Examination of George Burroughs

A conversation between Tony Fels and Margo Burns about the confessions during the Salem witch trials. Read the original post, part 1, part 2, and part 3.

Margo Burns responds:

Tony: Thanks for your thoughtful reply, but I still don’t accept your claim that my argument is based on the “straw man.” It is very common in popular explanations of the trials to claim that people consciously confessed to save themselves. As for “No serious historian of the Salem witch hunt believes that the confessors thought that, in confessing, they had obtained a ‘get out of jail free card’ or had ‘caught on to the deal’ about how to handle the witchcraft interrogators,” here are four—Norton, Rosenthal, Baker, and Ray—who suggest that the confessors themselves believed that confession would spare their lives:

1) Mary Beth Norton, In the Devil’s Snare, p. 303: “By [August and September], as other scholars have pointed out, it had become clear to the accused that confessors were not being tried.”
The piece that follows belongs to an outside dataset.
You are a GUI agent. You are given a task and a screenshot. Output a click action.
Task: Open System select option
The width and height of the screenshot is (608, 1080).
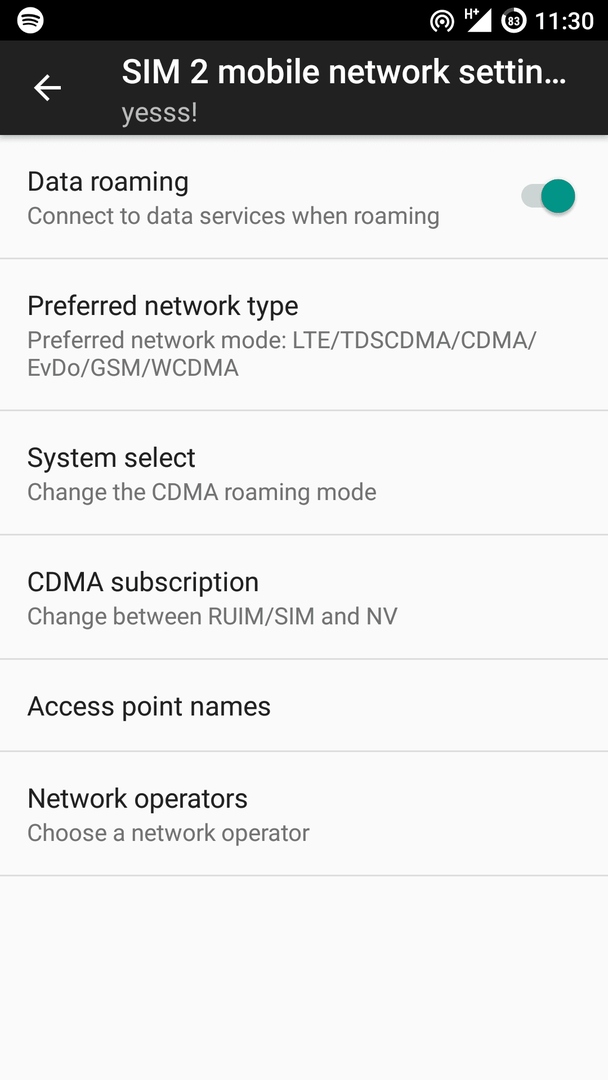coord(304,473)
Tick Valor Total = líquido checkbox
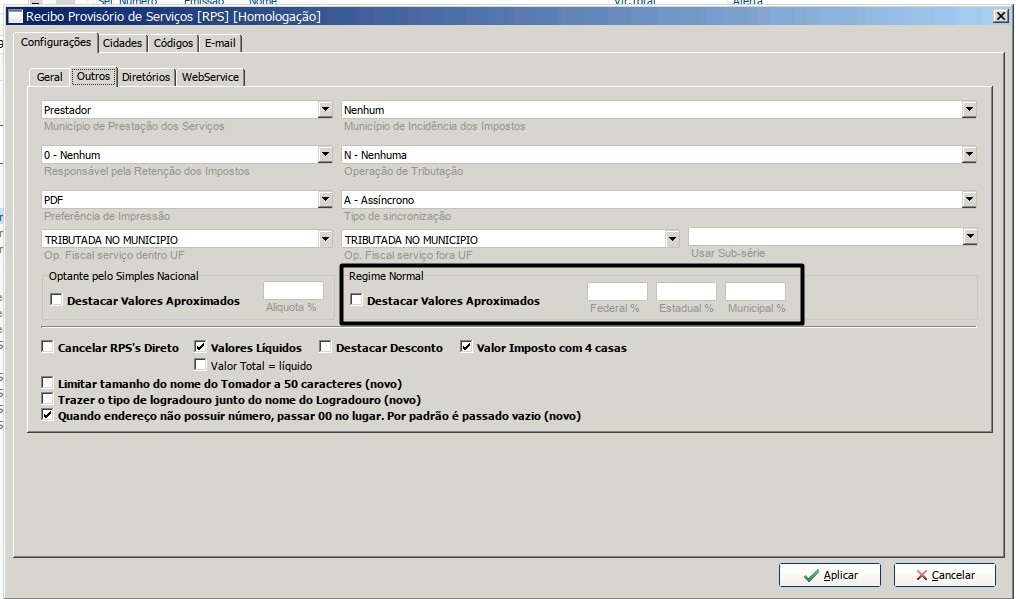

2) Bernard Rosenthal, Salem Story, p. 151: “Some did manage to escape; those who could not generally opted to save their lives by confession.” p. 155: “On September 1, [Samuel] Wardwell, in a move that he had every right to believe would protect him, confessed to his witchcraft.”

3) Emerson W. Baker, A Storm of Witchcraft, p. 154: “So when [Samuel] Wardwell was questioned about witchcraft on September 1, he and others appear to have believed that confessing would at least delay their trial and execution, and might possibly even spare their lives.” p. 155: “[B]y the time [George] Burroughs was executed on August 19, it was clear that straightforward denials would be no use. Anyone who had pled not guilty was quickly convicted and executed .… Confession and cooperation at least gave the advantage of delay and offered some hope that the individual might ultimately be spared.”

4) Benjamin Ray, Satan & Salem, p. 123: “[Sarah] Churchill never formally retracted her confession. She almost certainly realized that to have done so would have forced the judges to put her on trial.” p. 125: “Hobbs and [Mary] Lacey clearly believed themselves to be free from trial because of their confessions.”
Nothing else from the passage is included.